Overt eugenics have rightly been expunged from most pro-natal government programs. But modern pro-natal policies run the risk of reintroducing eugenics through the back door, albeit in the opposite direction to what is usually understood by the term. If the trade-offs and opportunity costs of childrearing differ across income groups—and economic intuition strongly suggests that they do—modern pro-natal policies could inadvertently introduce reverse eugenics by supporting fertility among low-income and low-educated women at the expense of fertility among more highly educated women.
The simplest example is a flat-fee baby bonus, which will affect marginal incentives more strongly for women with relatively low incomes. The research cited above highlights one such case in Poland.
Empirical evidence suggests that when financial incentives are skewed toward lower-income parents, the composition of births can shift. A striking example is Poland’s “500+” child benefit, introduced in 2016. It initially paid a generous monthly sum (around $125) for every second and subsequent child, regardless of income, and was later extended to the first child. Research by Gromadzki (2024) found that the policy generated a short-term baby boom primarily among lower-income families. Before the benefit, higher- and lower-income couples had similar birth rates. After its introduction, birth rates among low-income couples rose sharply relative to those of higher-income couples. Within a couple of years, the bottom 50% of households accounted for 58% of all births, up from 51%, meaning a greater share of children were born into poorer families following the incentive.
This is controversial territory for policymakers. Few pro-natal programs explicitly aim to penalise well-educated women, though in some particularly warped incentive structures—hello, the UK—one wonders whether policymakers have fully considered the implications of their means-testing algorithms. Social scientists continue to puzzle over why one pro-natal policy after another falls short of materially lifting fertility.

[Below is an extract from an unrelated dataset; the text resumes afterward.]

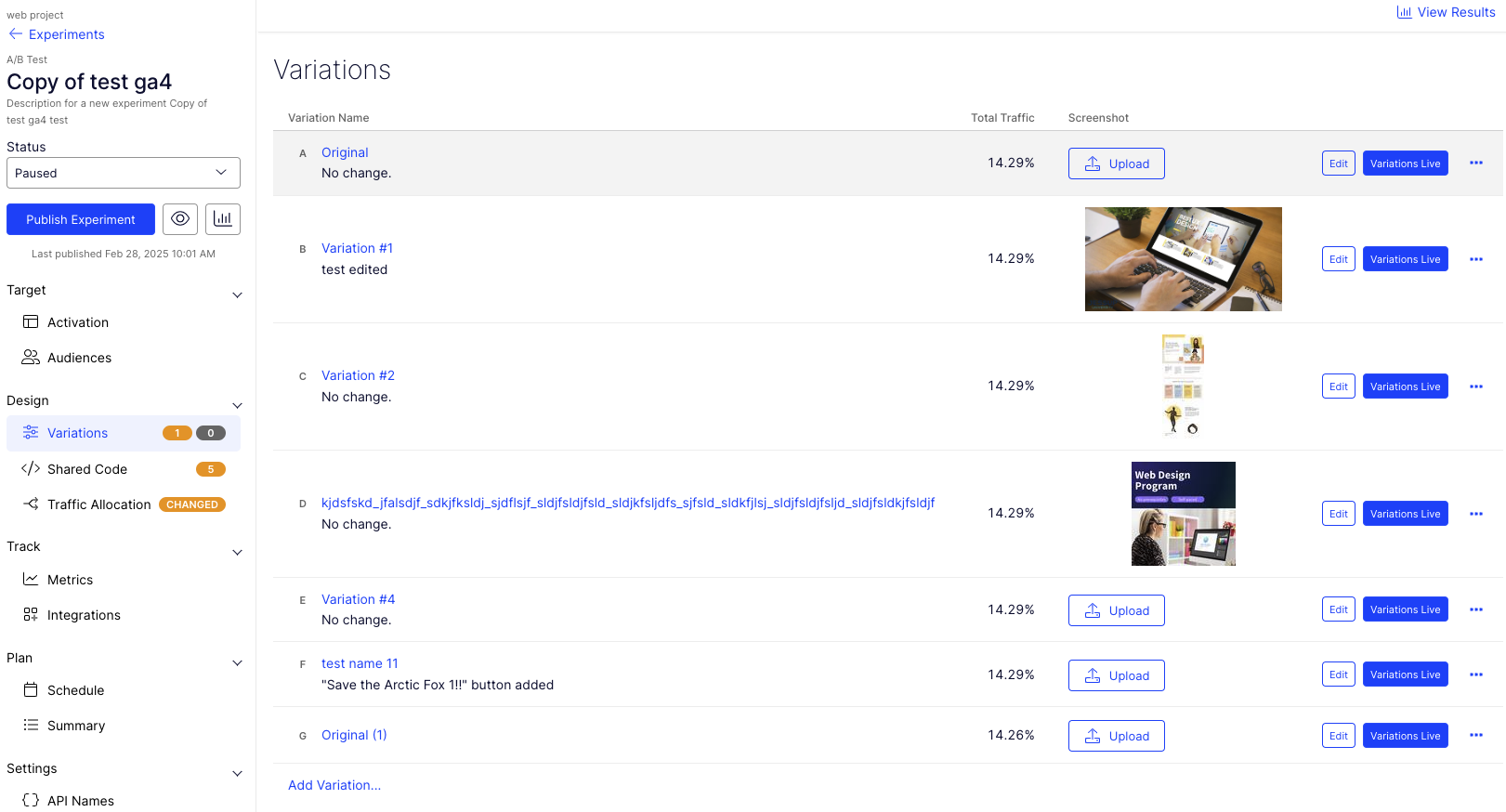Click the Variation #1 laptop screenshot thumbnail
1506x812 pixels.
click(x=1183, y=259)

The economic answer, while not definitive, is straightforward. Pro-natal policies fail because they do not adequately compensate women for the opportunity cost of having children, an opportunity cost that is rising over time due to increasing returns to women’s own human capital formation, as well as to that of their children. The key insight is the interaction within the quantity–quality trade-off in fertility: rising returns to human capital encourage parents to invest more in child “quality” rather than quantity, while also increasing the returns to somatic investment by mothers themselves. I think this is a major driver of tempo-related declines in fertility, which ultimately translate into foregone births as stated fertility intentions collide with the realities of modern life and, tragically, the declining fecundity of women in their late thirties and forties.

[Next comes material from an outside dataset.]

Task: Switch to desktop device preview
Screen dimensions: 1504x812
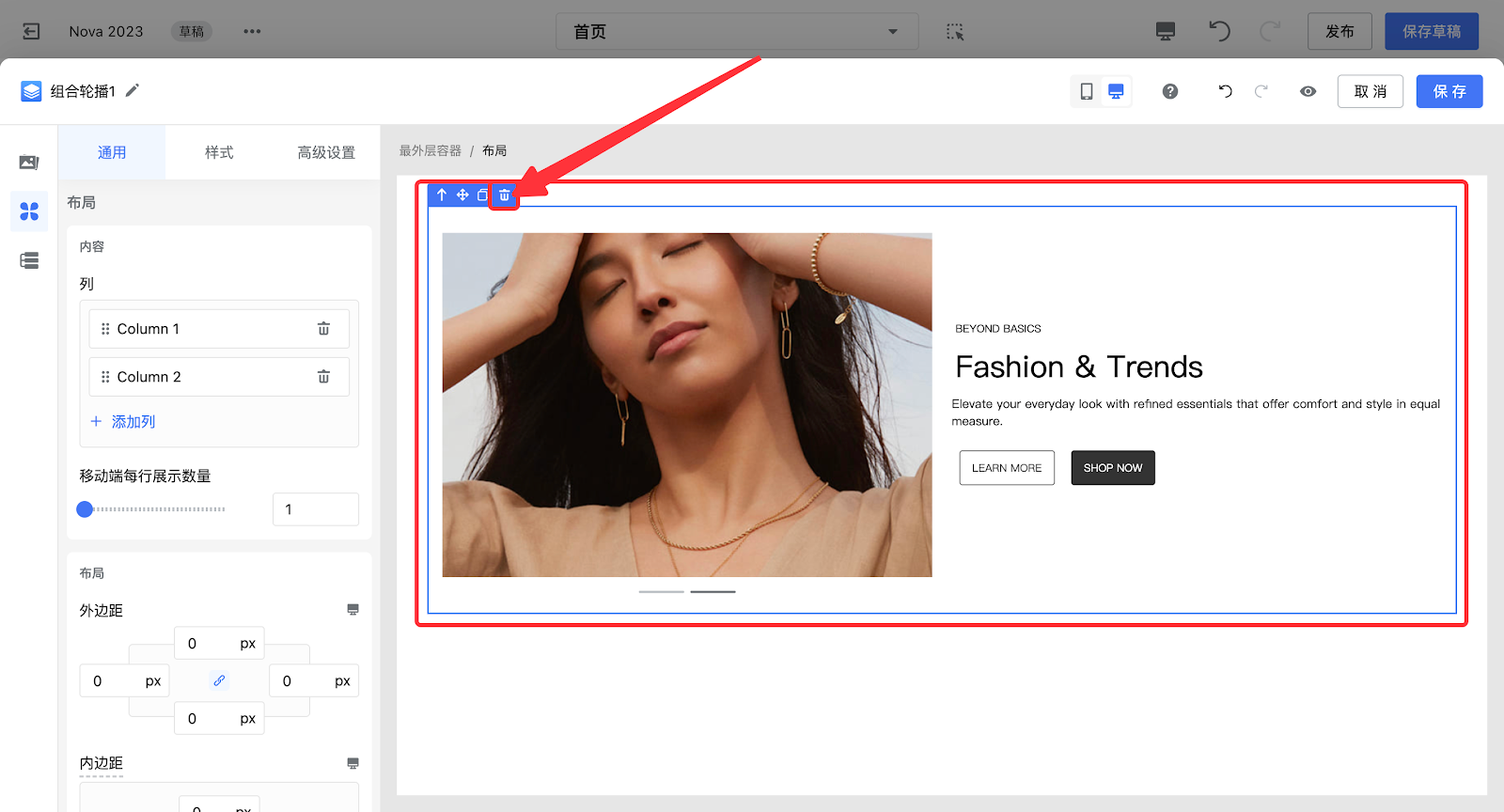Action: click(x=1116, y=91)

As a result, modern pro-natal programs fall into the trap of spending substantial resources trying to persuade well-educated women to have children, while failing to cover their opportunity costs. At the same time, these programs have more success raising fertility among low-income women and families, reinforcing the logic of a reverse eugenic effect. Means-testing naturally amplifies this dynamic. The economically optimal solution, if the objective is to raise fertility, would be to pay well-educated women and families more to have children, explicitly recognising their higher opportunity costs. But such policies, in most Western countries, have roughly the same political viability as a snowball in hell. As returns to human capital formation for young women continue to rise—both in absolute terms and relative to previous generations—I suspect modern pro-natal policy programs will continue to disappoint.